## Exercise
Exactly the lines from the one with "Image resolution: width=670" through the end of the records below are to be output, the first and last included, and no others.

Top of Source material

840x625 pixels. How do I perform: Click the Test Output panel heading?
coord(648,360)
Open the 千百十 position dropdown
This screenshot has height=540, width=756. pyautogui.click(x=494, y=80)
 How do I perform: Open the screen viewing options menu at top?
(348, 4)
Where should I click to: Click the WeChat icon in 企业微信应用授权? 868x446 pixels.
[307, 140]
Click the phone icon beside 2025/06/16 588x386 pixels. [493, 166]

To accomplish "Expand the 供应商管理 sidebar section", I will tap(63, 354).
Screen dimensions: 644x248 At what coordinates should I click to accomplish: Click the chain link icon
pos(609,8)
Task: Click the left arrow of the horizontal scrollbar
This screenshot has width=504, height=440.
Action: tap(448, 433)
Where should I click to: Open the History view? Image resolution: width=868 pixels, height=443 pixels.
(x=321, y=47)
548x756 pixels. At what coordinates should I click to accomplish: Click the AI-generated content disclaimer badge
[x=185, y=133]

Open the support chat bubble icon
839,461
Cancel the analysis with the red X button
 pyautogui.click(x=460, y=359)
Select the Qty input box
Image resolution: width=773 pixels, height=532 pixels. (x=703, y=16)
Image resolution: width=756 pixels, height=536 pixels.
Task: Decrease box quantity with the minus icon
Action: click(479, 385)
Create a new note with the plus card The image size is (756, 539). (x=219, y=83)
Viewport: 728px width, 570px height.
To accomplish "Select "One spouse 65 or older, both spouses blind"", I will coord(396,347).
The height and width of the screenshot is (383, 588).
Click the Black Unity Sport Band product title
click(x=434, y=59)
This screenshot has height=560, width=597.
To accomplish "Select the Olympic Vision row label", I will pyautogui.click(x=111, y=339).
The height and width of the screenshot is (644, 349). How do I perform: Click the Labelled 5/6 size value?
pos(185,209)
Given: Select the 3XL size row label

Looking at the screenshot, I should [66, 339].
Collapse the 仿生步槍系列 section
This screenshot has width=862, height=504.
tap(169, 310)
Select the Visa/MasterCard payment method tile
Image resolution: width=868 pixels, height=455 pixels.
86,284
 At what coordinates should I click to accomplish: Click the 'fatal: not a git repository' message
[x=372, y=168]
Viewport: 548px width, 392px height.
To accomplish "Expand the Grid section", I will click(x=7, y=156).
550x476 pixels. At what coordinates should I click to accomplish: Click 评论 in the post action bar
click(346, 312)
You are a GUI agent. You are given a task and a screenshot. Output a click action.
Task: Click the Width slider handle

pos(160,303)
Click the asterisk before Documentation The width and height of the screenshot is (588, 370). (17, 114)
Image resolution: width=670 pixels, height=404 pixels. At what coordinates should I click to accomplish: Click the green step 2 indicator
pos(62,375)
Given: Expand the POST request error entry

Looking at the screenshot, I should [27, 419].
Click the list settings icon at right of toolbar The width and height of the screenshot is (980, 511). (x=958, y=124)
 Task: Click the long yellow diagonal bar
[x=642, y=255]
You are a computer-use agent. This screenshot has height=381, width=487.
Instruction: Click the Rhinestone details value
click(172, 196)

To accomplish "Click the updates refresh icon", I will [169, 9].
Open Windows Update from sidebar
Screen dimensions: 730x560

Bottom of Source material

## Response to the task
Image resolution: width=670 pixels, height=404 pixels. At what coordinates should I click to accomplish: Click the green step 2 indicator
pos(62,375)
Given: Expand the POST request error entry

Looking at the screenshot, I should [27, 419].
Click the list settings icon at right of toolbar The width and height of the screenshot is (980, 511). (x=958, y=124)
 Task: Click the long yellow diagonal bar
[x=642, y=255]
You are a computer-use agent. This screenshot has height=381, width=487.
Instruction: Click the Rhinestone details value
click(172, 196)

To accomplish "Click the updates refresh icon", I will [169, 9].
Open Windows Update from sidebar
Screen dimensions: 730x560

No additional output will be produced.